The second space features a collection of sculptural pieces from the 1990s onwards, raising new ideas through representing them within a new setting. Rehberger describes curating these individual objects as “a little bit like composing a painting: a few small objects, bigger pieces and colours that agree. All together it makes sense and it creates a picture.”

Notable works are included, such as the 1994 series We Never Work on Sundays, in which Rehberger drew, from his own flawed memories and with little regard for technical accuracy, examples of some of the most iconic 20th century furniture designs. These were then taken to Cameroon where Rehberger employed local carpenters, who were unfamiliar with the originals, to each build a single replica from their chosen drawing.

The results are bizarre misrepresentations of Rehberger’s already imperfect drafts.

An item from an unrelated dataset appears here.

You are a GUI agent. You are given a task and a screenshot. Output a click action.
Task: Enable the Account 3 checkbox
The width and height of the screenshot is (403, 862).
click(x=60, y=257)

It leads to curious new works, for example, Alvar Aalto’s three-legged stool ends up with an extra leg for stability – which catches the eye and again examines issues of ownership and production methods, as well as confronting the viewer with a slightly misshapen version of reality.

The third part of this exhibition, Regret (2014), brings audiences back to viewing methods. Rehberger describes it as “a very weird, semi-figurative piece” or, more accurately, “a destroyed satellite from Las Vegas” – proving that the show is essentially a playful game of perspectives.

Hanging from the glass ceiling of the atrium, within the Kunsthalle’s freely accessible Schirn Rotunda, Regret is a gigantic mass of neon tubes, brightly lit advertising signs, and fairground lights – reminiscent of Americana and buzzing metropolises, but also waste. Rehberger explains that, it was completed by an overhead spotlight, so that the form would “cast a shadow onto a plinth, like a bench from which you can look at the object, so part of the content of the sculpture you don’t see by looking at it, you only see it by looking at your seat. It’s almost that the shadow is more important than the sculpture itself. It is only a production tool for the shade.”

This is of course the Outside of Tobias Rehberger. Home and Away and Outside: Home is the theme reflected in the second space’s conventional (almost) furniture items and Away is the first, dreamlike dazzle ensemble. Regret is the key work here, highlighting absolutely the significance of individual experience, opinion and perception for Rehberger’s practice: literally lifting the viewer onto a pedestal or “plinth” to confirm that there is no concrete categorisation or outdated canon for art, or design.

An artist who stands between conventions and genres, Tobias Rehberger confronts his audience with joyful overstimulation, playful questioning and their own preconceptions in this inquisitive and multi-faceted kaleidoscope of an exhibition. Tobias Rehberger. Home and Away and Outside continues until 11 May at the Schirn Kunsthalle, Frankfurt, Germany. www.schirn.de.